医師と自分の考えが異なったらどうするか?

しかもこのような場合は、説明の仕方や言葉の選び方も非常に難しくなります。セカンドオピニオンで意見が分かれるのは、こういった状況に多いのです。

今ではセカンドオピニオンを受けることは患者にとって当然の権利です。しかし、どこに行っても同じことを言われることが多い中で、複数の病院に次々とセカンドオピニオンを求めに行くことで治療の開始がどんどん遅れてしまう患者さんがいます。そのような状況を見ると、私は時間がもったいないと感じることがあります。

大切なのは、与えられた状況の中で、自分がどのような気持ちで今後の治療を受けたいかをしっかり考えることです。それはご自身の置かれた社会的環境や、年齢などによっても異なるでしょう。

やみくもに診察を受けるのではなく、まずは・がん・という病気の実態と現実を知ることが重要です。そして今後自分の人生に残された時間がどれくらいあるのかもぜひ考えてみてください。

もしがんにならなかったとして、その場合、がんと関係なく訪れる寿命や、がん以外の持病も考慮し、がんを治療した後の自分の生きる時間の生活の質などを十分に考えて、どのような治療法を選ぶかなどの希望を主治医に話すべきだと思います。

なかには「上から目線」で、患者さんの希望を考えない医師もいます。「これが当たり前なのだから、嫌ならほかの医者のところに行っても構わない」と言わんばかりの先生がいるのも残念ながら事実です。

そのような雰囲気の医師には、自分の気持ちを伝えるのがためらわれることでしょう。医師との間に気まずい雰囲気ができるよりはましだと、黙って自分を押し殺して、不安や不満を抱えながら治療を受けている方も実際に多くいらっしゃいます。

しかし、治療は誰のためでもなく自分のために行うものであることを忘れてはいけません。また、治療の本当の目的は、がんを小さくするためでも、苦しい思いをするためでもありません。自分にがんがなかったときの本来の自分の状況に戻ること、少しでもその状態に近づけることです。それも自分が元気でいることが前提なのです。

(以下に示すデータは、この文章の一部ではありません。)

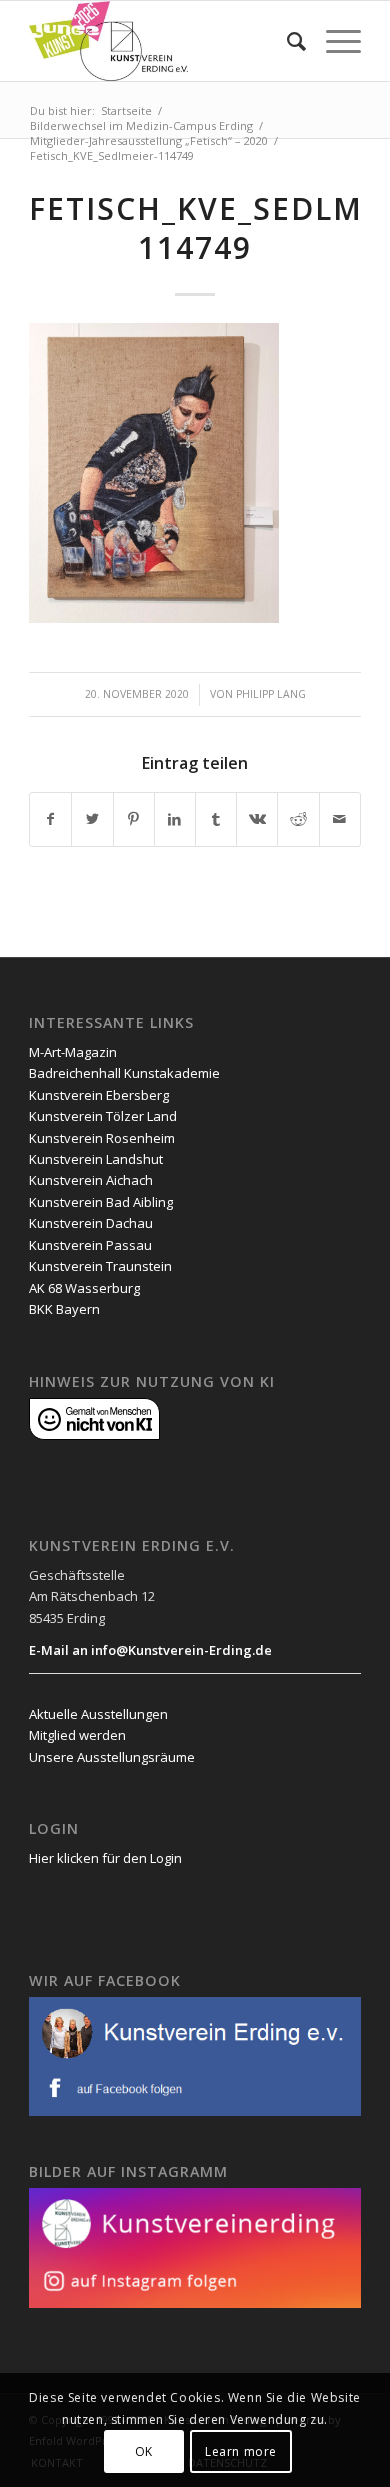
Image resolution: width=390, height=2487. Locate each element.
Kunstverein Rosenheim (102, 1138)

何も遠慮することはありません。自分の意見を持っているのは当たり前です。そのためにも自分の方向性と合致するような医療機関を探すという意味でのセカンドオピニオンは必要だと思います。

ただ、これは注意してもらいたいのですが、自分の希望通りに治療を行いたいという意志を持っていても、その治療が実は患者さんにとってとても不利益であることもあります。こういった場合、医療機関側が患者さんの希望通りの治療を行えないこともあります。